🤖 AI Summary
This work addresses the problem of generating high-fidelity fly-through videos from a single image, conditioned on a prescribed 3D camera trajectory—where the core challenge lies in maintaining geometric consistency and detail fidelity under dynamic viewpoint changes. To this end, we propose a quadruple 3D-camera-aware conditioning mechanism: (i) explicit extrinsic parameter injection, (ii) camera-ray-based image encoding, (iii) inter-frame reprojection guidance, and (iv) a 2D↔3D cross-dimensional Transformer. These are integrated into a latent diffusion framework equipped with a ControlNet-style multi-condition fusion architecture, spatiotemporal U-Net backbone, and scale-normalized training.
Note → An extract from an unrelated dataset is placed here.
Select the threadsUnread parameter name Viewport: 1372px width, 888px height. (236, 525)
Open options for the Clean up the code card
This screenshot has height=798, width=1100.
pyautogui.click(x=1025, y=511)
We further introduce novel evaluation metrics jointly assessing video quality and view consistency. Our method achieves state-of-the-art performance on single-image scene exploration, significantly improving depth consistency, structural coherence, and texture-detail stability across frames.
📝 Abstract
We propose a method for generating fly-through videos of a scene, from a single image and a given camera trajectory. We build upon an image-to-video latent diffusion model. We condition its UNet denoiser on the camera trajectory, using four techniques. (1) We condition the UNet's temporal blocks on raw camera extrinsics, similar to MotionCtrl. (2) We use images containing camera rays and directions, similar to CameraCtrl. (3) We reproject the initial image to subsequent frames and use the resulting video as a condition. (4) We use 2D<=>3D transformers to introduce a global 3D representation, which implicitly conditions on the camera poses. We combine all conditions in a ContolNet-style architecture. We then propose a metric that evaluates overall video quality and the ability to preserve details with view changes, which we use to analyze the trade-offs of individual and combined conditions. Finally, we identify an optimal combination of conditions. We calibrate camera positions in our datasets for scale consistency across scenes, and we train our scene exploration model, CamCtrl3D, demonstrating state-of-theart results.